Cuervo y Sobriños: cronografia caliente

Dois novos cronógrafos da linha Historiador recuperam tempos históricos do automobilismo através de muita cor e estilo rétro. Exatamente as características que têm distinguido a Cuervo y Sobriños no atual contexto relojoeiro.


Artigo originalmente publicado no número 81 da Espiral do Tempo (inverno 2022) com texto adaptado e atualizado com mais imagens


História: a loja Cuervo y Sobriños em Havana | © Cuervo y Sobriños

O desporto motorizado sempre serviu de fonte de inspiração para a indústria relojoeira. Afinal de contas, existe uma afinidade mecânica entre os dois universos e as marcas de relógios mais antigas responderam de imediato às necessidades de instrumentação nos primórdios do automóvel, gerando-se em muitos casos uma ligação que permaneceu visível nos tabliers durante décadas e que nos últimos cinquenta anos foi reforçada com parcerias institucionais. Para além dessas parcerias, tantas vezes consagrada com patrocínios desportivos, há também uma inesgotável fonte de inspiração que vai desde as corridas lendárias até ao uso das cores como fator de distinção.

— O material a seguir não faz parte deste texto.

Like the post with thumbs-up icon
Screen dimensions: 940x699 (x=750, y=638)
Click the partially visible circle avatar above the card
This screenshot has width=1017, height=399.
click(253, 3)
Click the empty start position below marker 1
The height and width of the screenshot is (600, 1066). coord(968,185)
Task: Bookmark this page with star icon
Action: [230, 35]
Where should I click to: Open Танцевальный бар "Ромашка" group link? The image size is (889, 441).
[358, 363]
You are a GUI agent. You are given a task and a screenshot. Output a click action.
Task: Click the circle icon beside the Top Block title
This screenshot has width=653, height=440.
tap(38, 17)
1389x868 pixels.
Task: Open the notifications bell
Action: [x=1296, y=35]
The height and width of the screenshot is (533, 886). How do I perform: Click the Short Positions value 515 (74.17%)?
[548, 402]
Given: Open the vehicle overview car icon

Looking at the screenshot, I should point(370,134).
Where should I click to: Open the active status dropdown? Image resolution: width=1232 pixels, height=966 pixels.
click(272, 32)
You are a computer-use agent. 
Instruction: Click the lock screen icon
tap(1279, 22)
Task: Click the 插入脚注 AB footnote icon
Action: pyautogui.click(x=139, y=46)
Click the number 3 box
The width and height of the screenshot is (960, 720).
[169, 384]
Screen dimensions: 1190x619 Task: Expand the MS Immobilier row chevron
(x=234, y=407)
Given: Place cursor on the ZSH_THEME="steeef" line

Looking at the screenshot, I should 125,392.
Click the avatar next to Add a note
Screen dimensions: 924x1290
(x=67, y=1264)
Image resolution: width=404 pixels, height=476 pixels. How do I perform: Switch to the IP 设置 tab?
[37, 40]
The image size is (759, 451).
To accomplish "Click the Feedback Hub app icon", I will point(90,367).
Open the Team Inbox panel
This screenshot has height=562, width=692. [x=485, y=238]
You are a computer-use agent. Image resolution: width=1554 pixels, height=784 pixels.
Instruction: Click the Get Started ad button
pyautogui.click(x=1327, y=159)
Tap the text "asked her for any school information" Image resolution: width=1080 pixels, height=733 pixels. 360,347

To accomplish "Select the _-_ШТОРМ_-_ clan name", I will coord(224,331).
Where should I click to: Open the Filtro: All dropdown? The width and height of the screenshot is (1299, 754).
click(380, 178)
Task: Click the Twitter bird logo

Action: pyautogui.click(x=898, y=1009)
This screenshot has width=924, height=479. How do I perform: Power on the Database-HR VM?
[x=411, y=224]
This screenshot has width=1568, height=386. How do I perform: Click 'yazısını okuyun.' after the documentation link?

O histórico Antonino Farina, primeiro campeão de Fórmula 1 e cujo fato de corrida inspirou o mostrador do cronógrafo comemorativo
O histórico Antonino ‘Nino’ Farina, primeiro campeão de Fórmula 1 e cujo fato de corrida inspirou o mostrador do cronógrafo comemorativo | © Cuervo y Sobriños
A Cuervo y Sobriños é official timekeeper das corridas Classic Endurance; na imagem, o CEO Massimo Rossi e o distribuidor em Portugal João Saraiva | © Miguel Seabra / Espiral do Tempo

Os relógios associados aos desportos motorizados sempre foram os mais coloridos e mesmo os mais vanguardistas. A alta tecnologia da Fórmula 1 ou das principais disciplinas de resistência inspirou muitas marcas relojoeiras e até levou ao nascimento de algumas; depois há os mitos associados a corridas lendárias (algumas delas ressuscitadas) e os cada vez mais populares campeonatos dedicados a bólides retro (com múltiplas categorias). A Cuervo y Sobriños é o relógio oficial do campeonato de Classic Endurance e o seu CEO, Massimo Rossi, esteve duas vezes em Portugal em 2022 para acompanhar corridas no circuito de Portimão e no autódromo do Estoril; com ele trouxe dois interessantes cronógrafos que pudemos então descobrir sob embargo e que estão agora a ser divulgados: o Historiador Gran Prémio de Cuba ‘1957’, que recorda uma corrida muito especial, e o Historiador Giuseppe ‘Nino’ Farina, que homenageia o primeiro campeão mundial de Fórmula 1. Ambos com um perfil idêntico e combinações de cores pouco usuais, mas de distinta motorização.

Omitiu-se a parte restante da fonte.